A Medicare policy change meant to reduce the number of hospital observation stays actually is having the opposite effect, a senior Johns Hopkins Medical System executive told a Congressional panel this week.

The so-called two-midnight rule directed hospitals to admit patients expected to stay for at least two midnights, rather than place them in observation status. A drastic increase in observation stays has created an outcry among seniors and long-term care providers, because a beneficiary needs to be classified as an inpatient for three days to qualify for Medicare coverage of post-acute services.

The two-midnight rule actually has exacerbated this problem by making doctors more hesitant to classify someone as an inpatient right off the bat, said Amy Deutschendorf, senior director of clinical resource management at the Johns Hopkins Medical System, during an appearance Tuesday before the House Committee on Ways and Means Subcommittee on Health.

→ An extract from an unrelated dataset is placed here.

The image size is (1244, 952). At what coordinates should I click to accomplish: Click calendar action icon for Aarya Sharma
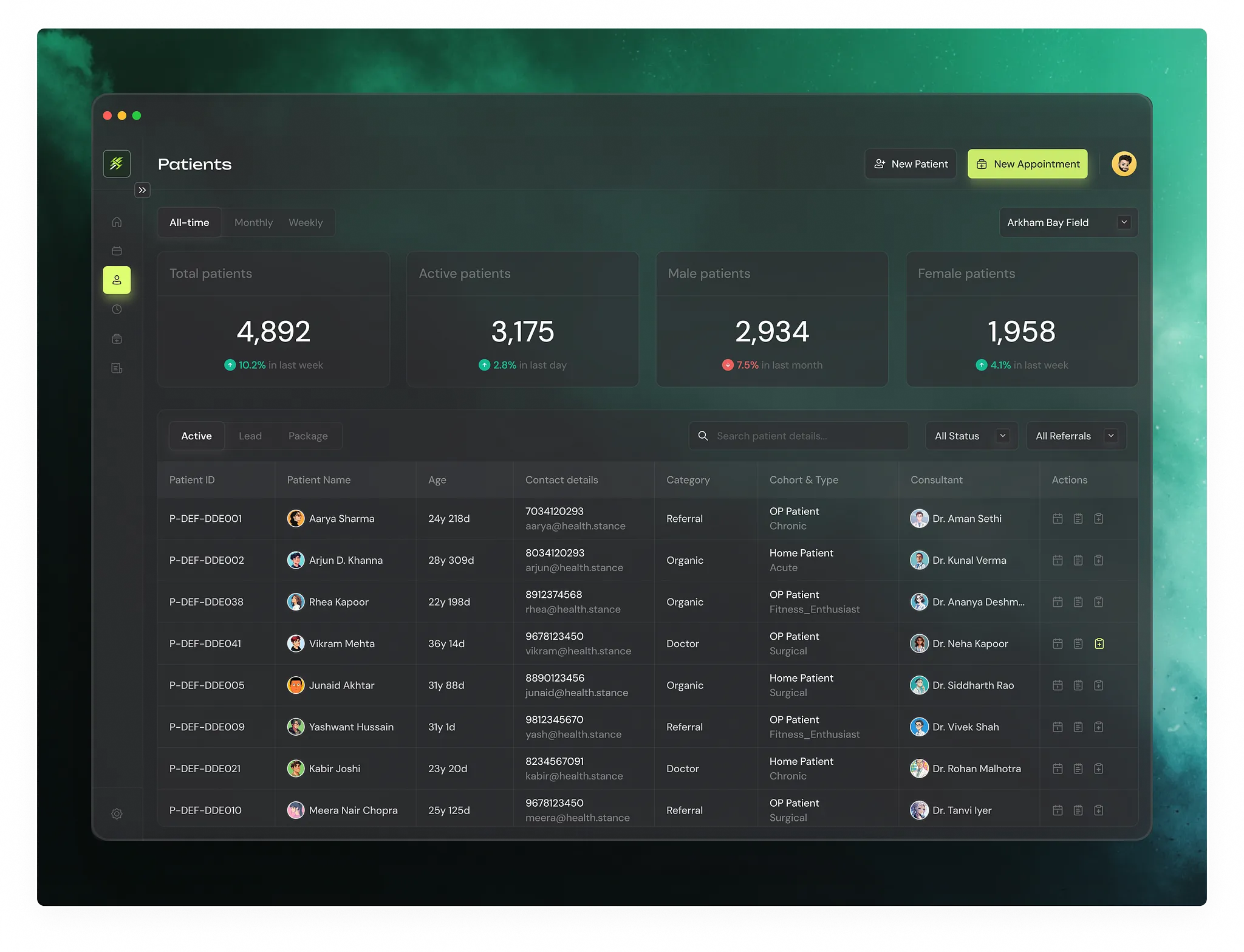1058,518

“Since Oct. 1, 2013, we have seen a threefold increase in the number of patients our physicians cautiously predicted would only stay only one midnight, and thus began as outpatients, but later had to admit for longer stays, demonstrating the complexity of anticipating length of stay based on a patient’s initial presenting symptoms,” she said, according to news reports.

Hospitals have protested the rule since it was announced and successfully lobbied to have enforcement delayed, saying it creates an arbitrary guideline that disregards clinical realities. The American Hospital Association sued the government over the rule in April.